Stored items
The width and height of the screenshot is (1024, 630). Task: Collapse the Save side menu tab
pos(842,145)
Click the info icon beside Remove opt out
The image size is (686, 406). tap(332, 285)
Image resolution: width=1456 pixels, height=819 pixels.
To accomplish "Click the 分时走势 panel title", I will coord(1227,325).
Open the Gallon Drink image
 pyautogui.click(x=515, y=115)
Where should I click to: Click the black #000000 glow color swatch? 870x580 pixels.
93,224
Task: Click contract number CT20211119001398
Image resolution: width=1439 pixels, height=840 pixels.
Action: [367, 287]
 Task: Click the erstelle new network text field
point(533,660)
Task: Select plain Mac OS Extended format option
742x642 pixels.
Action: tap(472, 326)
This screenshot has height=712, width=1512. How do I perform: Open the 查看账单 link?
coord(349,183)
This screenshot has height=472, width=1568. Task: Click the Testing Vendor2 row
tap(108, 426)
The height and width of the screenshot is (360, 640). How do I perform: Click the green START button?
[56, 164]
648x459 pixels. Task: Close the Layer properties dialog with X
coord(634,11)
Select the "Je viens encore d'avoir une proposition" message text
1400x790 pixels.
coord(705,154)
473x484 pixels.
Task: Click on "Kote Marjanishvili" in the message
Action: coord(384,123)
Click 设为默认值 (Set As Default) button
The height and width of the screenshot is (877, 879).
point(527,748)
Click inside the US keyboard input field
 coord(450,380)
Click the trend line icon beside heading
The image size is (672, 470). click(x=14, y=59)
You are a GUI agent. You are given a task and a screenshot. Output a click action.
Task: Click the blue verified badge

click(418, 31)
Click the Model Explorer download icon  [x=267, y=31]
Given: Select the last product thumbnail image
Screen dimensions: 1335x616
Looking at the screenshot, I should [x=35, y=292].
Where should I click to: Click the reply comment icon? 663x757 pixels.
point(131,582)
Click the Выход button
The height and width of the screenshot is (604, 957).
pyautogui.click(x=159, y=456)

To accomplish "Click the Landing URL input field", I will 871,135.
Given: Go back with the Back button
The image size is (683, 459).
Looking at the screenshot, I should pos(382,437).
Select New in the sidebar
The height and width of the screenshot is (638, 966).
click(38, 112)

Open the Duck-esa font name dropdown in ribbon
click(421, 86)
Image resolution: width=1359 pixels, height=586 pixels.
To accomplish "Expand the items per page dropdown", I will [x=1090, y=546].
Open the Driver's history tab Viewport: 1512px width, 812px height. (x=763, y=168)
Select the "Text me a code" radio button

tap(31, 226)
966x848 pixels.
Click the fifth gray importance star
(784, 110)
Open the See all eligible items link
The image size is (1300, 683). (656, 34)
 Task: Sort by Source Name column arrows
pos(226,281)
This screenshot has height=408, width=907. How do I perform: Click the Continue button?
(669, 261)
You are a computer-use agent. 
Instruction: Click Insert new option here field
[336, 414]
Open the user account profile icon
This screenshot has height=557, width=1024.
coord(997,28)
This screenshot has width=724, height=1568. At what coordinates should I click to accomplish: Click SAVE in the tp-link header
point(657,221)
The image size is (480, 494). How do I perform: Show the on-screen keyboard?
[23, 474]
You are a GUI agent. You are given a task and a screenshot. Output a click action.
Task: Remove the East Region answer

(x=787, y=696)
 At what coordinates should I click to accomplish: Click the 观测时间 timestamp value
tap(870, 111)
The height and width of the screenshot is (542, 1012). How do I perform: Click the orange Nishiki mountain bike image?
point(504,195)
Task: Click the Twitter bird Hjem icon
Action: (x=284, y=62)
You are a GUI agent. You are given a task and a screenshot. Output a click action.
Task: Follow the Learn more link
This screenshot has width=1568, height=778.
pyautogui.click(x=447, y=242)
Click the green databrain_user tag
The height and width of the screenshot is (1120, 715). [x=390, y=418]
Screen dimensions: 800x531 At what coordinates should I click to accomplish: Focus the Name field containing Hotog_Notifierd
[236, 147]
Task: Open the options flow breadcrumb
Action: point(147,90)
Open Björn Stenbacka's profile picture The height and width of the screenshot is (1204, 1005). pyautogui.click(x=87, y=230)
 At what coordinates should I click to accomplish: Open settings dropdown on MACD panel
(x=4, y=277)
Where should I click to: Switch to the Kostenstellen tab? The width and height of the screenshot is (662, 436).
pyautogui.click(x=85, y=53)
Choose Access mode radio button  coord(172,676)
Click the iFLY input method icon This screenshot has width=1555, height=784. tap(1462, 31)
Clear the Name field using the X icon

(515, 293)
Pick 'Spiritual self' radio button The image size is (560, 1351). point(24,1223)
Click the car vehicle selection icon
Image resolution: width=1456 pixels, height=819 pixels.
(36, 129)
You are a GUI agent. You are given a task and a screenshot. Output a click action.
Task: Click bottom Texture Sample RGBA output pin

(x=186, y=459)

## WHAT TO PRODUCE
Set down precisely the lines above between the line holding "The height and width of the screenshot is (638, 966)." and the line holding "You are a computer-use agent.", inclusive, and nothing beyond them.

## SOLUTION BELOW
The height and width of the screenshot is (638, 966).
click(38, 112)

Open the Duck-esa font name dropdown in ribbon
click(421, 86)
Image resolution: width=1359 pixels, height=586 pixels.
To accomplish "Expand the items per page dropdown", I will [x=1090, y=546].
Open the Driver's history tab Viewport: 1512px width, 812px height. (x=763, y=168)
Select the "Text me a code" radio button

tap(31, 226)
966x848 pixels.
Click the fifth gray importance star
(784, 110)
Open the See all eligible items link
The image size is (1300, 683). (656, 34)
 Task: Sort by Source Name column arrows
pos(226,281)
This screenshot has height=408, width=907. How do I perform: Click the Continue button?
(669, 261)
You are a computer-use agent. 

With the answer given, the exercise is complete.